Written request => Reproduce the listing below, substituting "GUI automation agent" for every occurrence of "computer-use agent" and leaving all other text unchanged.

start Available records

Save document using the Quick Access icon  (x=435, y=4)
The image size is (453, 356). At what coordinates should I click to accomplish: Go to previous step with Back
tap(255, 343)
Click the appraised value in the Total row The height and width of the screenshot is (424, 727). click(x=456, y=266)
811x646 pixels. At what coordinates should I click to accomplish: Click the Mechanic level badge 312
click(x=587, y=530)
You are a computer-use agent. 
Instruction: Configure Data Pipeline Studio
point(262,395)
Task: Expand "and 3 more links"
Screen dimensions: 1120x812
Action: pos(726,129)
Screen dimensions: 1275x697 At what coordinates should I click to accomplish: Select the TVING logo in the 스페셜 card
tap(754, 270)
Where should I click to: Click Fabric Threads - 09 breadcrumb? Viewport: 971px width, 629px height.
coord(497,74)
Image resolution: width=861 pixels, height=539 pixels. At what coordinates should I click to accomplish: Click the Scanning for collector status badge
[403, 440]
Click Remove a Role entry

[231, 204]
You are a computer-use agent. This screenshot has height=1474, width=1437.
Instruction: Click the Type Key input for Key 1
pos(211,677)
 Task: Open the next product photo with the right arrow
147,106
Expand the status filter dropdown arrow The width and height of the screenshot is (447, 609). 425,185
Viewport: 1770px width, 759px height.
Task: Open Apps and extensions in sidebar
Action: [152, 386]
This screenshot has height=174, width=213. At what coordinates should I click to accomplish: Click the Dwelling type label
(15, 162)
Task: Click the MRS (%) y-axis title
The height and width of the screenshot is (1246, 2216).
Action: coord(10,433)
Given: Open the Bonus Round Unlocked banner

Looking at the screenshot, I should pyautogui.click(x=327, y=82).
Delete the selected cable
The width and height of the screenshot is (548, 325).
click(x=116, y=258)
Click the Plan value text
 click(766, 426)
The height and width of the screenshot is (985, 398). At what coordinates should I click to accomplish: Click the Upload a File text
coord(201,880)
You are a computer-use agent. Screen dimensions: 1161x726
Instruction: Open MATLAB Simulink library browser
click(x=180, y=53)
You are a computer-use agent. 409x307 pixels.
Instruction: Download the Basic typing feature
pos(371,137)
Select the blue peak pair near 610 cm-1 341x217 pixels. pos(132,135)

end Available records

Response to the task =>
Save document using the Quick Access icon  (x=435, y=4)
The image size is (453, 356). At what coordinates should I click to accomplish: Go to previous step with Back
tap(255, 343)
Click the appraised value in the Total row The height and width of the screenshot is (424, 727). click(x=456, y=266)
811x646 pixels. At what coordinates should I click to accomplish: Click the Mechanic level badge 312
click(x=587, y=530)
You are a GUI automation agent. 
Instruction: Configure Data Pipeline Studio
point(262,395)
Task: Expand "and 3 more links"
Screen dimensions: 1120x812
Action: pos(726,129)
Screen dimensions: 1275x697 At what coordinates should I click to accomplish: Select the TVING logo in the 스페셜 card
tap(754, 270)
Where should I click to: Click Fabric Threads - 09 breadcrumb? Viewport: 971px width, 629px height.
coord(497,74)
Image resolution: width=861 pixels, height=539 pixels. At what coordinates should I click to accomplish: Click the Scanning for collector status badge
[403, 440]
Click Remove a Role entry

[231, 204]
You are a GUI automation agent. This screenshot has height=1474, width=1437.
Instruction: Click the Type Key input for Key 1
pos(211,677)
 Task: Open the next product photo with the right arrow
147,106
Expand the status filter dropdown arrow The width and height of the screenshot is (447, 609). 425,185
Viewport: 1770px width, 759px height.
Task: Open Apps and extensions in sidebar
Action: [152, 386]
This screenshot has height=174, width=213. At what coordinates should I click to accomplish: Click the Dwelling type label
(15, 162)
Task: Click the MRS (%) y-axis title
The height and width of the screenshot is (1246, 2216).
Action: coord(10,433)
Given: Open the Bonus Round Unlocked banner

Looking at the screenshot, I should pyautogui.click(x=327, y=82).
Delete the selected cable
The width and height of the screenshot is (548, 325).
click(x=116, y=258)
Click the Plan value text
 click(766, 426)
The height and width of the screenshot is (985, 398). At what coordinates should I click to accomplish: Click the Upload a File text
coord(201,880)
You are a GUI automation agent. Screen dimensions: 1161x726
Instruction: Open MATLAB Simulink library browser
click(x=180, y=53)
You are a GUI automation agent. 409x307 pixels.
Instruction: Download the Basic typing feature
pos(371,137)
Select the blue peak pair near 610 cm-1 341x217 pixels. pos(132,135)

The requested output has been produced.